Organizzazione del percorso
Il corso è articolato in tre cicli tematici che coprono sia le fondamenta teoriche sia le tecniche applicative: Foundations of Strategic Foresight, Fashion Trend Forecasting & Culture e Quantitative Insights focalizzato su analytics e AI. Questa sequenza guida lo studente dal contesto culturale alle metodologie previsionali fino agli strumenti numerici per interpretare grandi quantità di dati. L’approccio combina semiotica culturale, etnografia e speculative design con modelli predittivi e tecniche di text mining, permettendo di passare agevolmente dal racconto immaginativo all’implementazione strategica.
Metodi e contenuti
All’interno dei moduli gli studenti affrontano attività pratiche come analisi di trend, prototipazione sensoriale e test di modelli predittivi. Le lezioni includono seminari di teoria culturale, workshop di scenario building e laboratori di dati dove sperimentare machine learning applicato al comportamento dei consumatori. Il corso mette in evidenza anche tematiche etiche legate all’uso dell’AI, con approfondimenti su bias e governance decisionale. Questo mix garantisce competenze trasversali: capacità analitiche, storytelling strategico e progettazione di esperienze future.
Didattica, progetti e learning by doing
La metodologia didattica alterna lezioni frontali a momenti di laboratorio e ricerca sul campo: i data labs, le sessioni di prototipazione e le attività etnografiche consentono di testare ipotesi in contesti reali. Ogni term culmina con un progetto strutturato mentre il corso si conclude con un progetto finale che integra tutte le competenze sviluppate. Il percorso prevede inoltre 700 ore annue di attività formative e un coaching continuo con feedback personalizzati, pensati per migliorare l’occupabilità e costruire un portfolio professionale solido.
Valutazione e sbocchi professionali
La valutazione è basata su deliverable pratici: report di ricerca, prototipi, presentazioni strategiche e l’elaborato finale. I diplomati trovano applicazione in ruoli come foresight strategist, fashion trend forecaster, innovation consultant, cultural researcher o AI and data strategist. Tra gli altri profili emergono specialisti in materiali e colori, e analisti ESG con focus strategico. Il Career Office supporta gli studenti con servizi dedicati, tirocini e opportunità di collaborazione con aziende della moda, del lusso e del lifestyle.

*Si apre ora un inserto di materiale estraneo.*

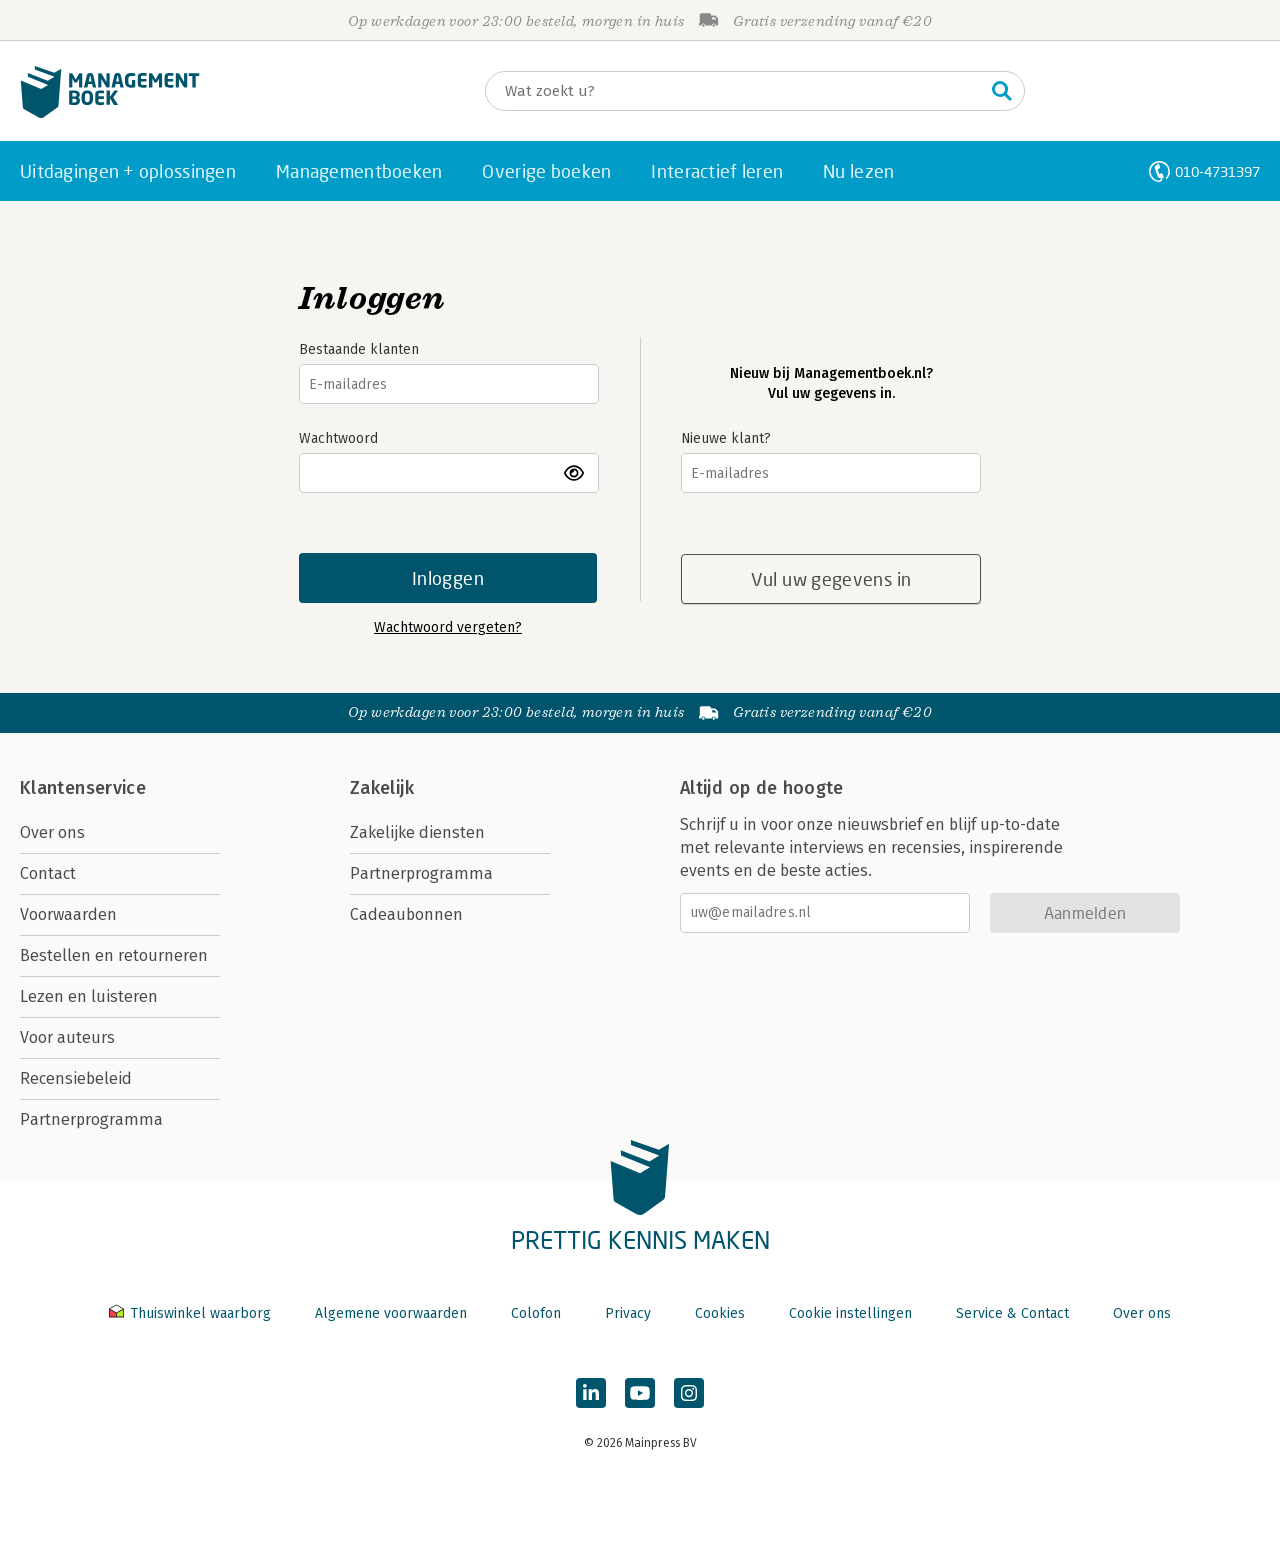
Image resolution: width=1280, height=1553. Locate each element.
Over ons (52, 832)
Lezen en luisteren (89, 996)
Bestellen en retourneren (114, 955)
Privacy (628, 1313)
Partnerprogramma (91, 1119)
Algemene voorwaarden (391, 1313)
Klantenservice (83, 788)
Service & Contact (1012, 1313)
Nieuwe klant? (726, 438)
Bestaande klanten (359, 349)
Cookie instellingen (850, 1313)
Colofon (536, 1313)
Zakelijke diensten (417, 832)
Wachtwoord (338, 438)
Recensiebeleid (76, 1078)
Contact (48, 873)
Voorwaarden (68, 914)
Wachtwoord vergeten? (448, 627)
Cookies (720, 1313)
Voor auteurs (67, 1037)
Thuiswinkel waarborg (192, 1313)
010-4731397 (1217, 171)
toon (575, 473)
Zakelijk (382, 788)
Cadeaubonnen (406, 914)
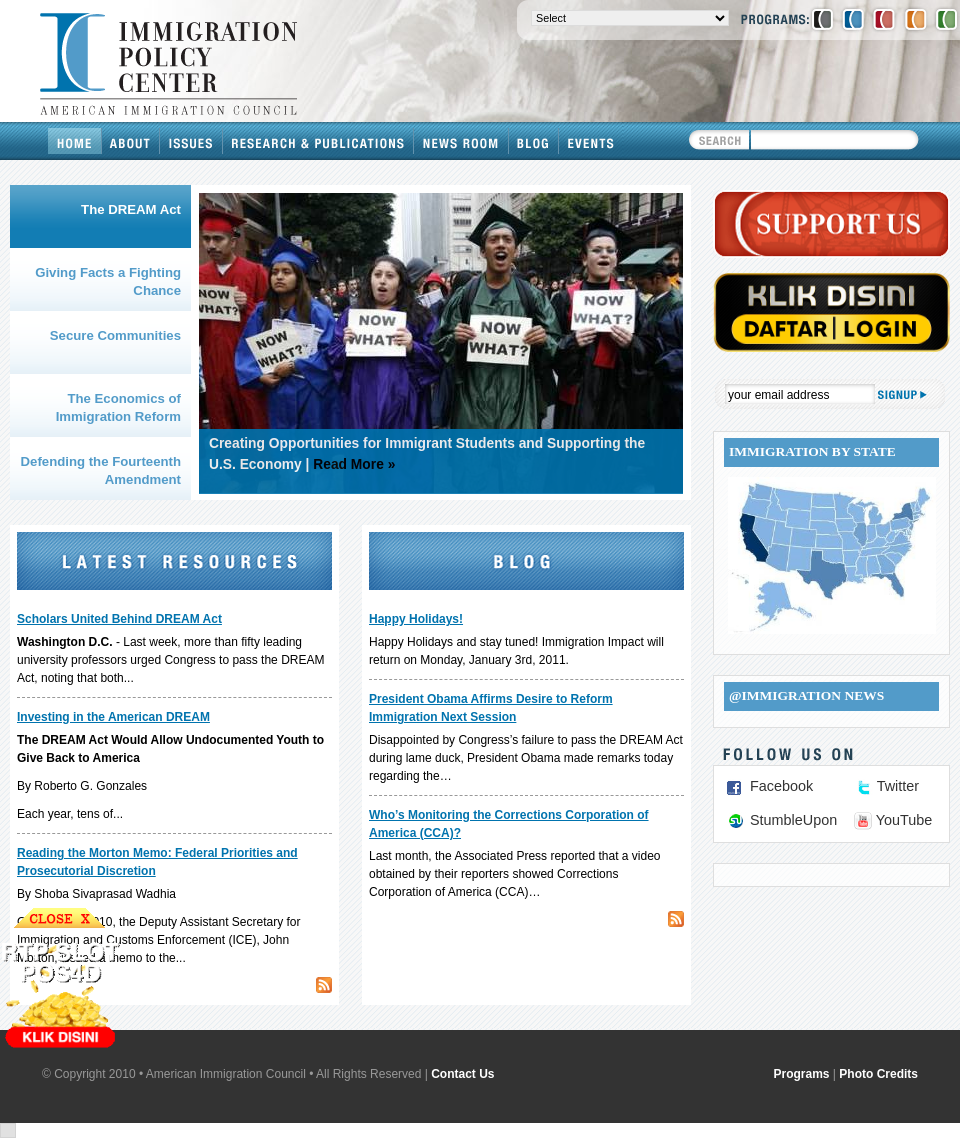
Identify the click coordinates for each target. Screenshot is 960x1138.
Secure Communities (115, 335)
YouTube (904, 820)
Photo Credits (878, 1074)
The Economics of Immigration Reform (118, 407)
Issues (191, 141)
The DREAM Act (131, 209)
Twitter (898, 786)
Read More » (354, 464)
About (131, 141)
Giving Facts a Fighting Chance (108, 281)
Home (75, 141)
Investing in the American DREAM (113, 717)
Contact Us (462, 1074)
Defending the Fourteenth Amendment (101, 470)
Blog (534, 141)
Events (591, 141)
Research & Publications (318, 141)
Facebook (781, 786)
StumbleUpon (793, 820)
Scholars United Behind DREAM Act (119, 619)
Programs (802, 1074)
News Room (461, 141)
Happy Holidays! (416, 619)
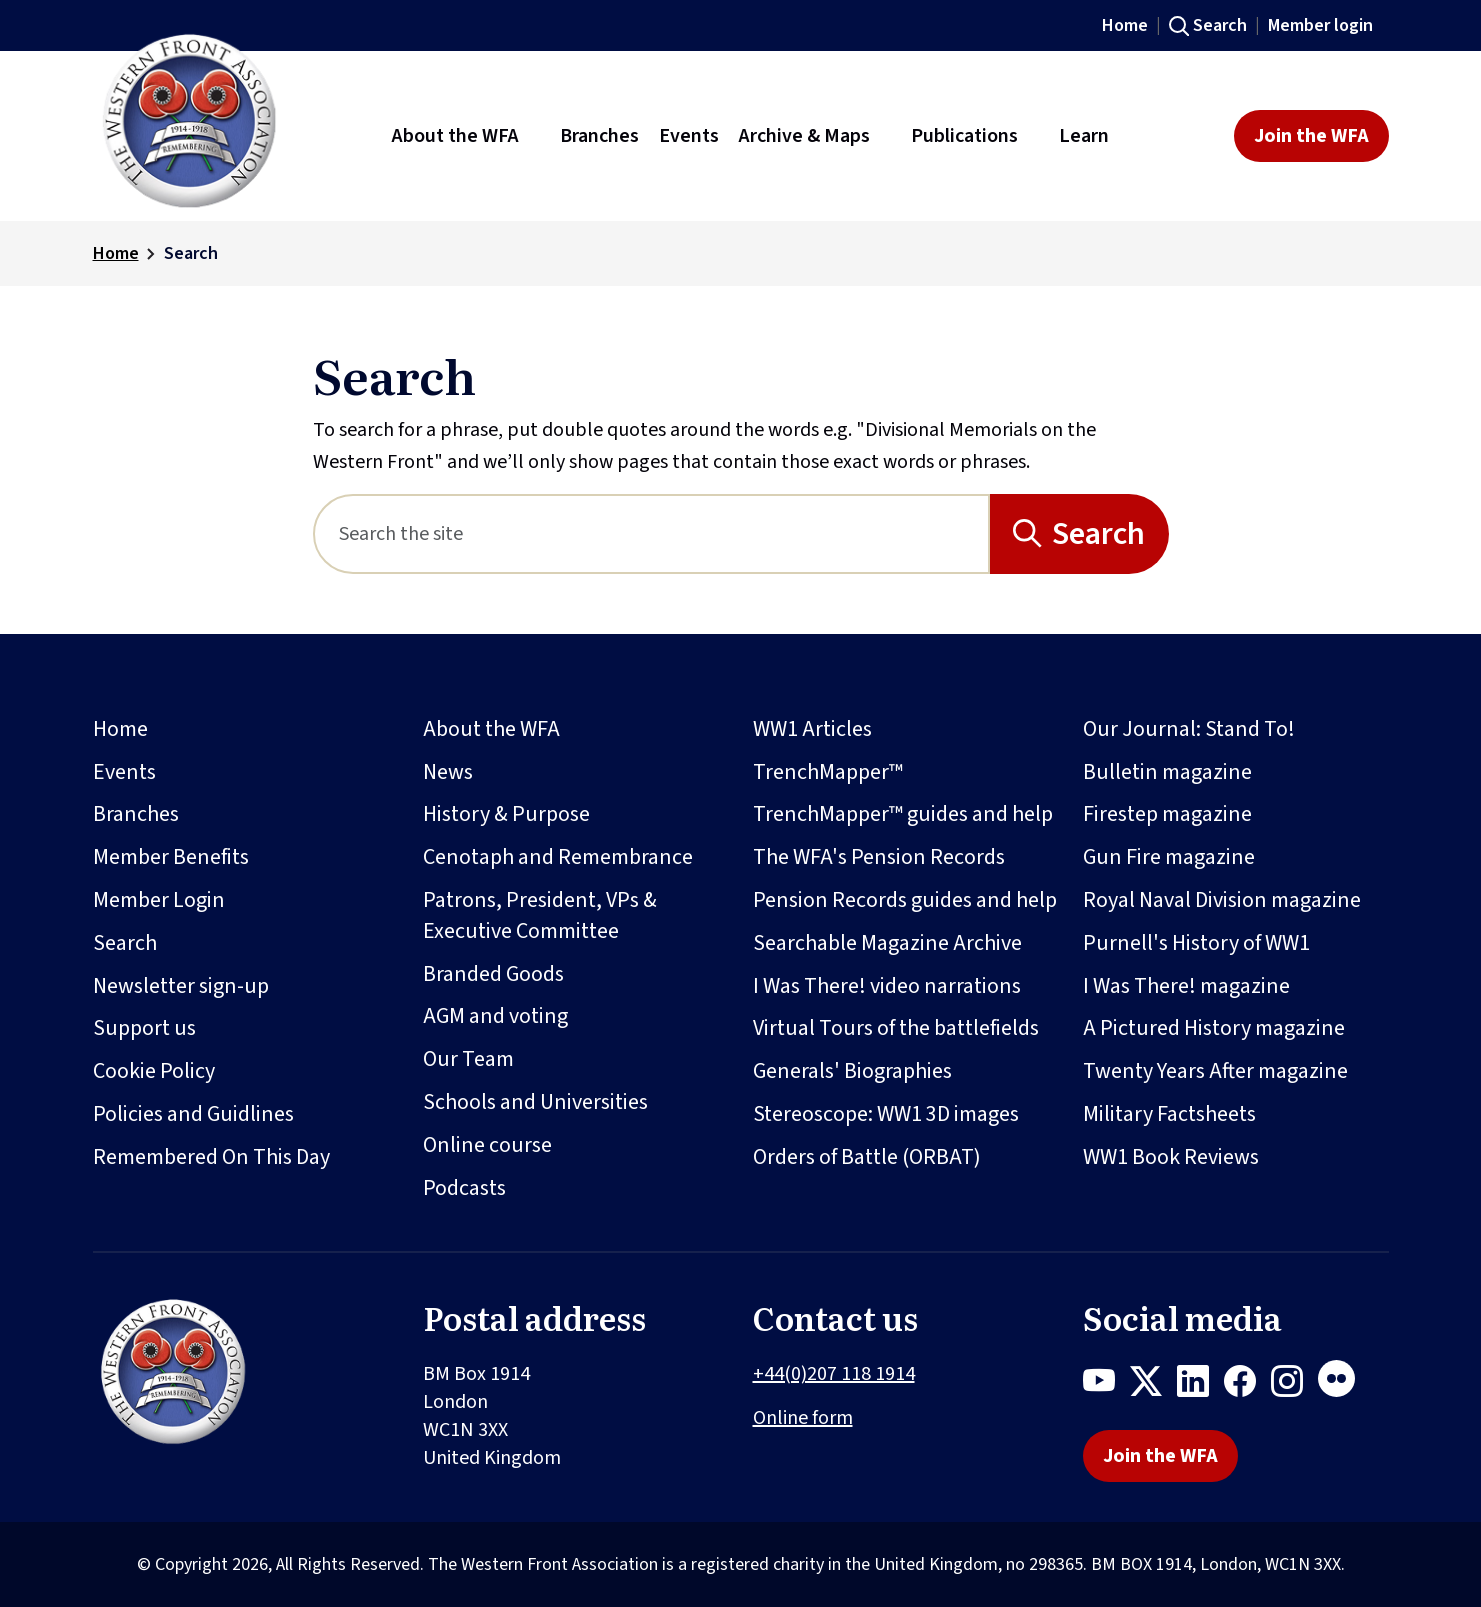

Strutture, risorse e requisiti di accesso
Le attività si svolgono nei due campus di Firenze: Villa Favard e Manifattura Tabacchi, ambienti che offrono spazi per la didattica teorica, laboratori tecnologici, studi fotografici e aree per la prototipazione. La biblioteca di Polimoda è uno dei pilastri della ricerca: il Centro di Documentazione Matteo Lanzoni ospita oltre 29.000 volumi su moda, cultura e tecnologia. Tra le risorse tecniche ci sono software per modellazione 3D, strumenti per text mining e postazioni per il montaggio. I requisiti di ammissione includono un CV con lettera motivazionale, buona conoscenza dell’inglese e una laurea triennale o esperienza professionale equivalente.
Il programma gode del contributo di visiting experts internazionali che arricchiscono le lezioni con casi reali e network. Tra questi figura Philip Fimmano, esperto di trend forecasting con esperienza in Trend Union e cofondatore di Talking Textiles (2011); è anche coautore del volume A Labour of Love (Lecturis, 2026) e partecipa a diversi progetti culturali internazionali. La presenza di professionisti del settore favorisce il collegamento diretto con il mondo del lavoro e la costruzione di opportunità concrete di tirocinio e carriera.